違和感ー国王様視点ー
……どうしよう、アリーシャに風邪を引かせてしまったよ……。僕が外に連れ出して雨に打たれたのがきっと悪かったんだ……。医者を呼ぼうにもこの雨だし、アリーシャも嫌がった。
本人は自覚はなかったみたいだけど、抱きしめた時、とても体が熱かった。初めは僕に抱きしめられてドキドキしてくれたのかな、なんて考えたけど……アリーシャだもんね。うん、そんな訳ない。でも、アリーシャはやっぱり小さかったなぁ……。誰よりも大事に、何よりも優しく守りたくなる。

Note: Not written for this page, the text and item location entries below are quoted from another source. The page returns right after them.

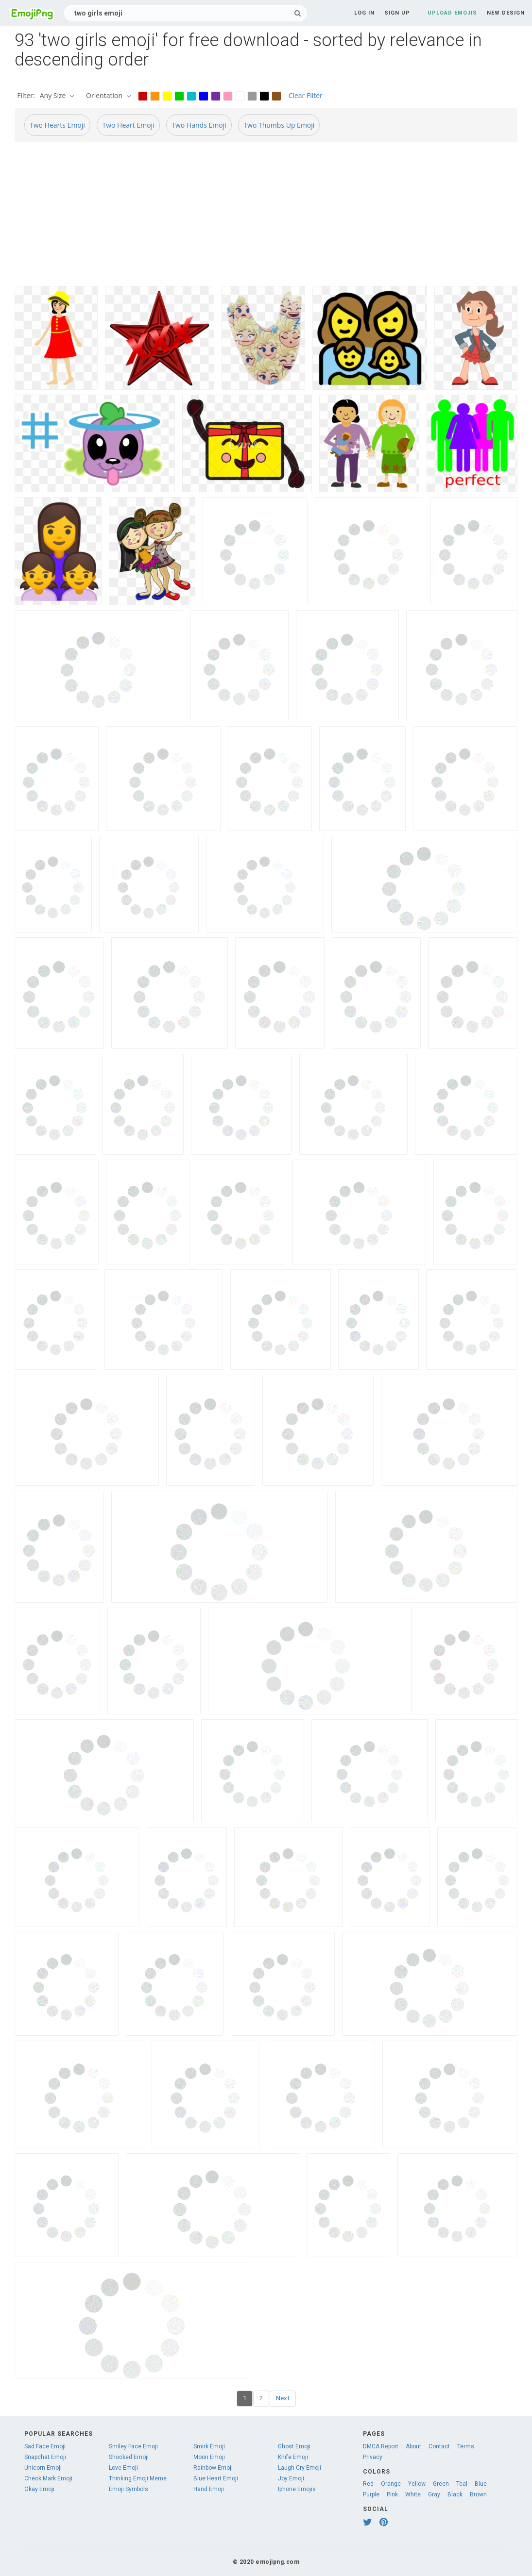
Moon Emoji (209, 2457)
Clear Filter (306, 95)
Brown (478, 2494)
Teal (461, 2483)
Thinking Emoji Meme (138, 2478)
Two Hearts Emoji (57, 125)
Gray (434, 2494)
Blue (481, 2483)
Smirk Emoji (209, 2446)
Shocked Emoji (129, 2457)
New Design (506, 13)
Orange (391, 2483)
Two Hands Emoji (199, 125)
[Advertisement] (266, 218)
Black (455, 2494)
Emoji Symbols (128, 2489)
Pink (392, 2494)
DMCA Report (380, 2446)
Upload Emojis (452, 13)
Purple (371, 2494)
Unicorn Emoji (43, 2467)
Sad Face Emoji (45, 2446)
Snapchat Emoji (45, 2457)
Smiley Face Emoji (133, 2446)
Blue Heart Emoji (215, 2478)
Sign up (397, 13)
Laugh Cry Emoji (299, 2467)
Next (283, 2398)
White (413, 2494)
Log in (364, 13)
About (413, 2446)
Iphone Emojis (297, 2489)
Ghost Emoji (294, 2446)
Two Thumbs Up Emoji (278, 125)
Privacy (372, 2457)
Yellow (417, 2483)
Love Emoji (123, 2467)
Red (368, 2483)
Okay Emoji (39, 2489)
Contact (439, 2446)
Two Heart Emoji (128, 125)
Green (441, 2483)
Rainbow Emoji (213, 2467)
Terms (465, 2446)
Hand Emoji (208, 2489)
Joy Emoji (291, 2478)
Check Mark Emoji (48, 2478)
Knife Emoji (293, 2457)
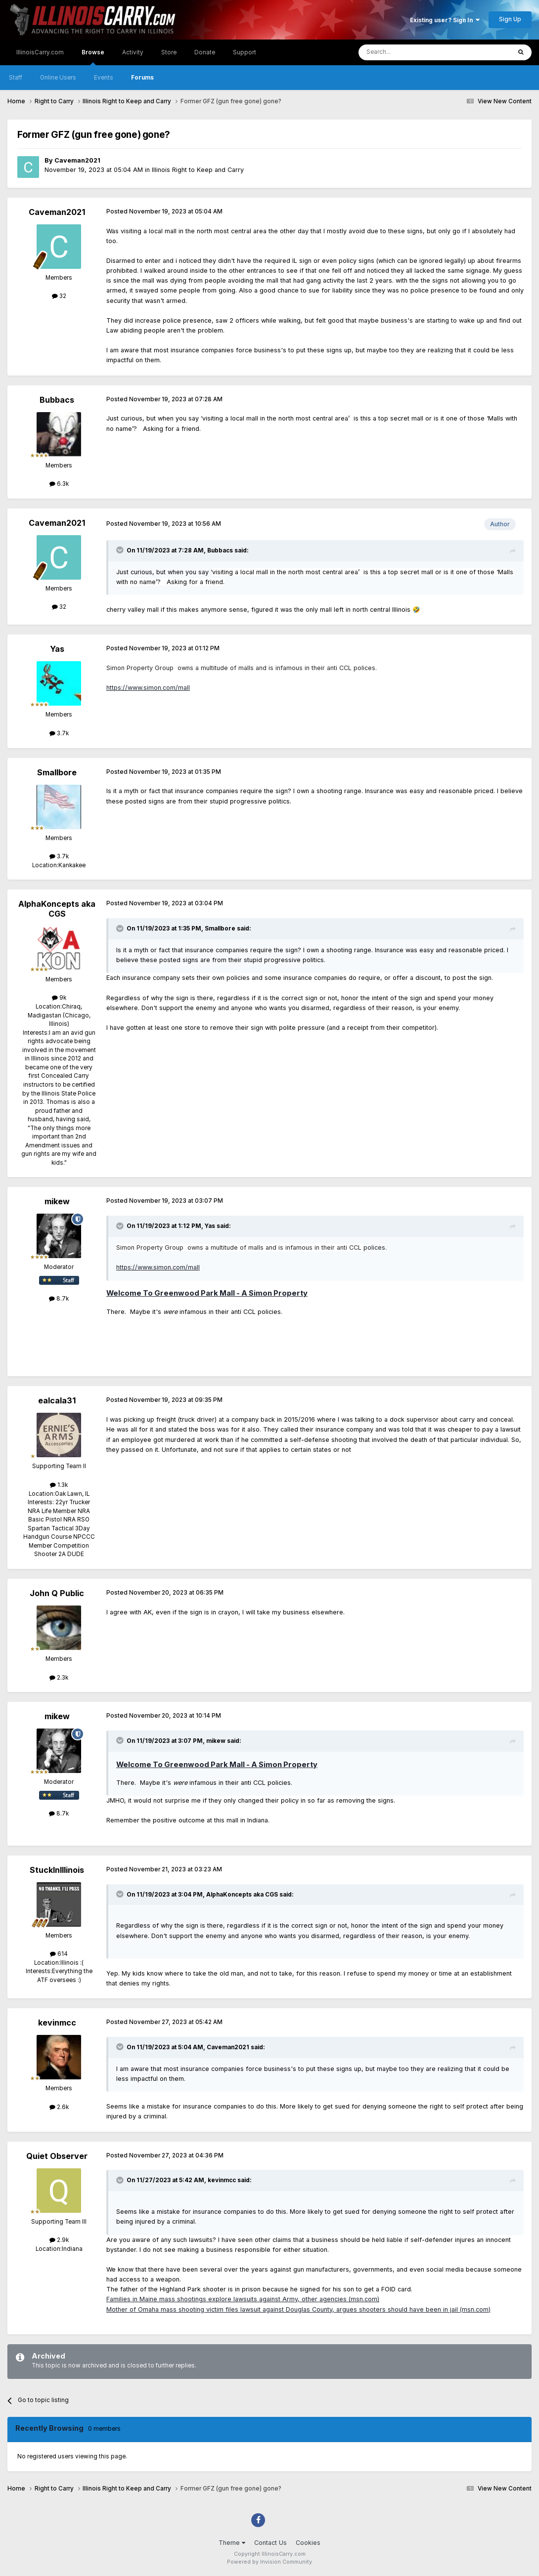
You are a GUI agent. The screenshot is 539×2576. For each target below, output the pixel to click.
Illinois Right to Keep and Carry (198, 169)
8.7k (59, 1298)
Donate (204, 52)
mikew (57, 1201)
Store (169, 52)
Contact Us (270, 2542)
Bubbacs (57, 400)
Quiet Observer (57, 2156)
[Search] (412, 52)
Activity (132, 52)
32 (59, 296)
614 (59, 1953)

とりあえず睡眠薬を渡したけど、アリーシャにはきつかったかな? 舞踏会がある日なんかは頭が痛くて眠れなくなるから、今日はたまたま持っていたんだけど……。
「アリーシャ? ……眠ったかな。僕のせいだよね。風邪引かしたなんてラングー公爵家に知られたら、もうアリーシャに会えないかも……」
うう、恐ろしい。何か裏があるんじゃないかと考えてしまうほど、ラングー公爵家はアリーシャを大切にしている。それは確かにアリーシャが大好きだから、と言えば片付けてしまえるけど……。何か引っかかる。
「そりゃあねぇ。あの家族だもんね」
「影……わかってるよ。何か言われた?」
「ああ。リーちゃんに何かしたら……消してやるんだから、だってさ」
「そう……」
影のくせに器用に声真似までしちゃって。本当やめてほしい。アリーシャが風邪引いたなんて知られたら、その日のうちに城までやってきそうだ。

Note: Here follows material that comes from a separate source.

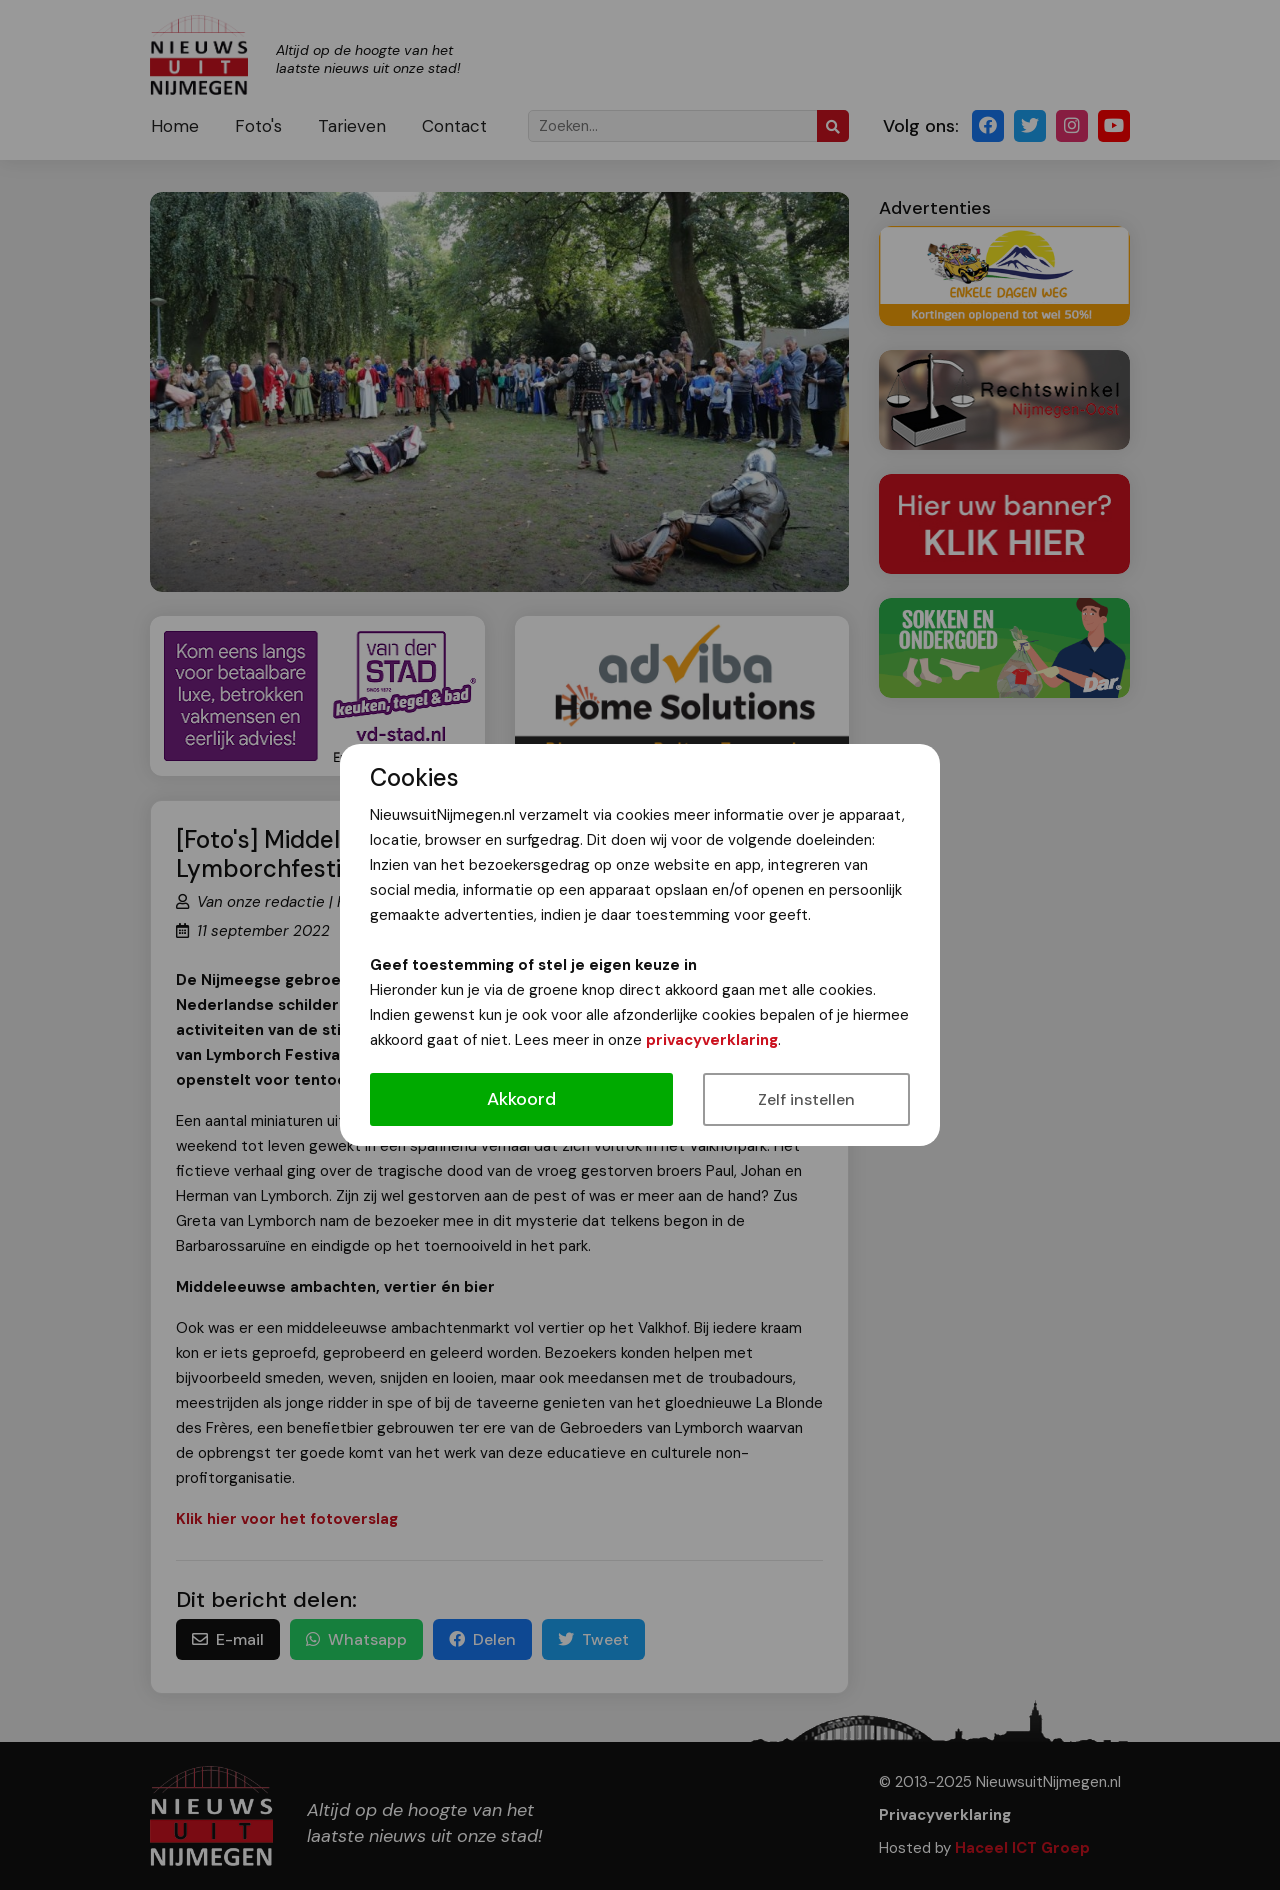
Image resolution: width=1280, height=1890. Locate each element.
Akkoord (521, 1099)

「それから、これはナスタシアからの伝言。姫様のそばにアクアマリンと白い香りの良い花、木苺を置いてください。鉄と火は近づけさせないで。って」
「……何故?」
「さあ」
おかしい。どこかで聞いたことのあるようなものばかり……。宝石と白い花、木苺? 木苺じゃなくて、木の実でもよかったような……。ううん、思い出せない。
「……用意してきて」
「はいはい」
アリーシャに関しては……ちょっと調べる方がいいのかもしれない。